---------- Source extract

In turn, the recirculated exhaust gas 66 may be compressed in the
compressor section 152, as indicated by block 238. For example, the
SEGR gas turbine system 52 may sequentially compress the
recirculated exhaust gas 66 in one or more compressor stages 158 of
the compressor section 152. Subsequently, the compressed exhaust
gas 170 may be supplied to the combustors 160 and fuel nozzles 164,
as indicated by block 228. Steps 230, 232, 234, 236, and 238 may
then repeat, until the process 220 eventually transitions to a
steady state mode, as indicated by block 240. Upon the transition
240, the process 220 may continue to perform the steps 224 through
238, but may also begin to extract the exhaust gas 42 via the EG
supply system 78, as indicated by block 242. For example, the
exhaust gas 42 may be extracted from one or more extraction points
76 along the compressor section 152, the combustor section 154, and
the turbine section 156 as indicated in FIG. 3. In turn, the
process 220 may supply the extracted exhaust gas 42 from the EG
supply system 78 to the hydrocarbon production system 12, as
indicated by block 244. The hydrocarbon production system 12 may
then inject the exhaust gas 42 into the earth 32 for enhanced oil
recovery, as indicated by block 246. For example, the extracted
exhaust gas 42 may be used by the exhaust gas injection EOR system
112 of the EOR system 18 illustrated in FIGS. 1-3.
As noted above, the control system 100 may include one or more
sensors or probes distributed throughout the system 10 to obtain
the sensor feedback 130 for use in execution of the various
controls, e.g., the controls 124, 126, and 128. For example, the
sensor feedback 130 may be obtained from sensors or probes
distributed throughout the SEGR gas turbine system 52. As the
various components of the SEGR gas turbine system 52 may operate in
high temperature conditions, the probes coupled to the various
components of the SEGR gas turbine system 52 may also operate in
high temperature environments. As such, cooling flows may be used
to cool the probes to facilitate operations and increase lifetime
of the probes. When the cooling flows exit the probes, the cooling
flows may have high temperatures and high velocities. In accordance
with the present disclosure, ejectors are coupled to the probes
such that the cooling flows exiting the probes may flow through the
ejectors to be cooled and decelerated for discharging into the
atmosphere.

--------------------

What the task asks:
In the source extract, what happens to the cooling flows that exit the probes and pass through the ejectors?

---------- Dataset

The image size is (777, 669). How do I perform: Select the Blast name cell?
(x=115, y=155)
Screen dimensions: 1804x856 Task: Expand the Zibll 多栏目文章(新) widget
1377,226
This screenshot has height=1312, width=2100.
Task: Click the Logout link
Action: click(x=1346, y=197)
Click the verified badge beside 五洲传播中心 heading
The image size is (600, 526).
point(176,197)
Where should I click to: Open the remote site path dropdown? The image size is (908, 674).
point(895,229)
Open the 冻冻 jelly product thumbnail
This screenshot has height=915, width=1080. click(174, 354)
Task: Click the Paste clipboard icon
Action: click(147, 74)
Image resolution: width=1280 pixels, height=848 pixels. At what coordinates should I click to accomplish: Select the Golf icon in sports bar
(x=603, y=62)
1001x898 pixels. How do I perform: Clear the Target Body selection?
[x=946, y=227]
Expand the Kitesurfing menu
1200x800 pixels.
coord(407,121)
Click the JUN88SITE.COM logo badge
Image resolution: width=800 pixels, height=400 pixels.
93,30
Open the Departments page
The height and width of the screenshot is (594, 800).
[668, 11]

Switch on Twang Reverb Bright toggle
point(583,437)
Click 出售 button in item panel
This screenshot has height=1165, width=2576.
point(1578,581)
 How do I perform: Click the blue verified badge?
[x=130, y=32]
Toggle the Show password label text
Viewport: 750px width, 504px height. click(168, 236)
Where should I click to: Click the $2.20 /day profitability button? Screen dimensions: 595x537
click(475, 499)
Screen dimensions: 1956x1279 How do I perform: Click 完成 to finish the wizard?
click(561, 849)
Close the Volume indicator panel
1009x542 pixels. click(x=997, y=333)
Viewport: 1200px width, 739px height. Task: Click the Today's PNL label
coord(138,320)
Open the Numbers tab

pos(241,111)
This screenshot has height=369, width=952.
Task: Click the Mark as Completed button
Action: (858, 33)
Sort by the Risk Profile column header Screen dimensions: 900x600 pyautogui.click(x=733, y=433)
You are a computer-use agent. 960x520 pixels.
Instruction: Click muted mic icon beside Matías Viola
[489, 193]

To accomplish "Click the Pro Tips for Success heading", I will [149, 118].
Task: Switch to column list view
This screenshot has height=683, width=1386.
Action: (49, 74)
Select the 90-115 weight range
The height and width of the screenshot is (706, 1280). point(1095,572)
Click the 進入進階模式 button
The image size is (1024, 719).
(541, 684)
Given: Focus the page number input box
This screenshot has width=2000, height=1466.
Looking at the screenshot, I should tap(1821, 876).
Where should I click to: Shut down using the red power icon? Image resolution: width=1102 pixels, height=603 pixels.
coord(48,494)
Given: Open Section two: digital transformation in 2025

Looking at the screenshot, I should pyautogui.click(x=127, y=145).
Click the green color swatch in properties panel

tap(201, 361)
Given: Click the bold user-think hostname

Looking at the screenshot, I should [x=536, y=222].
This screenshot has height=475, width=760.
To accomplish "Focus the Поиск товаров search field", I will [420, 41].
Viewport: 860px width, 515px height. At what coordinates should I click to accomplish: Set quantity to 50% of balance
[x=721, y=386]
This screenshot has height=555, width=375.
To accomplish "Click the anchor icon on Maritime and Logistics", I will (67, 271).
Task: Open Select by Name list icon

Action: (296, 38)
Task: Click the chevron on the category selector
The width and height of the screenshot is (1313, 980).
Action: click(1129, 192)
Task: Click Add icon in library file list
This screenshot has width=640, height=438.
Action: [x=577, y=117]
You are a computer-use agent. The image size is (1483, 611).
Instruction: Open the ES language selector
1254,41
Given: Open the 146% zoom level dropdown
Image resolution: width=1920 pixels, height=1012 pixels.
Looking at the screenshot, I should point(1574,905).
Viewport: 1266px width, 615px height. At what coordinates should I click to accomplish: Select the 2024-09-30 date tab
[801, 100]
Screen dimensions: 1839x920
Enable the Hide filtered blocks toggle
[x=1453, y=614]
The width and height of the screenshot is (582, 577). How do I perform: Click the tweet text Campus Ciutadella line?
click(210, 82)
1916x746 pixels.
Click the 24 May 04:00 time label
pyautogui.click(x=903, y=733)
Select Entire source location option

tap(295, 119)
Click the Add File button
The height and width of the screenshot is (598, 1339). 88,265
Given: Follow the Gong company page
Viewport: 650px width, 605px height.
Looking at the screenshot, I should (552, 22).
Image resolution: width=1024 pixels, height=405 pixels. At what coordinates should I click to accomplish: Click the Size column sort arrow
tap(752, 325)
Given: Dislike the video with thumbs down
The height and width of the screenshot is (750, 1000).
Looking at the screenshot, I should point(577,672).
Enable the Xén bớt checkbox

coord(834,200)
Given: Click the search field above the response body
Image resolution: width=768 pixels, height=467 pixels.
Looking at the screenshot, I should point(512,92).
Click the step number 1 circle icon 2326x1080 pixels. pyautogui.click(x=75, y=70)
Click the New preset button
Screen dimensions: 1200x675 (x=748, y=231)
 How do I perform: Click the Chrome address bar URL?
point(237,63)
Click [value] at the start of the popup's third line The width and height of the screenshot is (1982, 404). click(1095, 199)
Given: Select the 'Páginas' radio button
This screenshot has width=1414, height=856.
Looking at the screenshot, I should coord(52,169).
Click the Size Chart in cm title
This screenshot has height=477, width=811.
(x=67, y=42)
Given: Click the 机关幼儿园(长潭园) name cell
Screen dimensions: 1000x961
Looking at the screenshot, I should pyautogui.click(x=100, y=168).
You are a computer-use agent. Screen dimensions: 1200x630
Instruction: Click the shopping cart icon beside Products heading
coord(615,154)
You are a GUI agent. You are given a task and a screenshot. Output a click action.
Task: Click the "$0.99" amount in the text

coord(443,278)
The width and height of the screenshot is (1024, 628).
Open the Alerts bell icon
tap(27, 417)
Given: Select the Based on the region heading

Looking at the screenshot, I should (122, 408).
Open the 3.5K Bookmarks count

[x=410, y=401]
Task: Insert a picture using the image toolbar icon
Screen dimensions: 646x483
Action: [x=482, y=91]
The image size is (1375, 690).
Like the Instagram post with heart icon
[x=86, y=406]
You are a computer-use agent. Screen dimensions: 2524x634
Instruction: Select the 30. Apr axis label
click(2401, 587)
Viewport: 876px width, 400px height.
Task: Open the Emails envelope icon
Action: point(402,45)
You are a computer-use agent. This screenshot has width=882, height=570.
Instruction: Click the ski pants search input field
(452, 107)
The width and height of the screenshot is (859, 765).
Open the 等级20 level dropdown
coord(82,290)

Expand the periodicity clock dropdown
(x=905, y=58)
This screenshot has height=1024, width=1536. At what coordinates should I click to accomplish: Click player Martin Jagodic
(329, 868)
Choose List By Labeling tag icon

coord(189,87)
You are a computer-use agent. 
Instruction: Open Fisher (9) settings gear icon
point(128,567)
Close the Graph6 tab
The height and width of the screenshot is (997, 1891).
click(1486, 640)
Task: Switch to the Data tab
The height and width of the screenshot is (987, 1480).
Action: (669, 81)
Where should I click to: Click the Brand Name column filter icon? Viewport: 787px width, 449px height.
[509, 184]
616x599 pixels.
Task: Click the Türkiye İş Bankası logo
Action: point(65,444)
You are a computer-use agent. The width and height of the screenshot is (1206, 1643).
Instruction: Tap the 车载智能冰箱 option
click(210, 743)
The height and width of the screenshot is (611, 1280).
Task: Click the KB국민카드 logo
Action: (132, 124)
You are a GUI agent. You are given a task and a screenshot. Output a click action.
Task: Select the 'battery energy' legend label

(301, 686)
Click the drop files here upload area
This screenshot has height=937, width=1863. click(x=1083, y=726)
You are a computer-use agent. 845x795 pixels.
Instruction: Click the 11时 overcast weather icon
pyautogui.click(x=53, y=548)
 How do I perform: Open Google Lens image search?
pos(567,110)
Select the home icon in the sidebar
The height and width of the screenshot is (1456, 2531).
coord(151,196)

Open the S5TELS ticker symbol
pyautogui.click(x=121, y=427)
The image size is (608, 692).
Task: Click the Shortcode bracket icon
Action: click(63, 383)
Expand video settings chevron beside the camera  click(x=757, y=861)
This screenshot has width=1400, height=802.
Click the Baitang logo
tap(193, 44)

--------------------

Correct result:
They are cooled and decelerated for discharging into the atmosphere.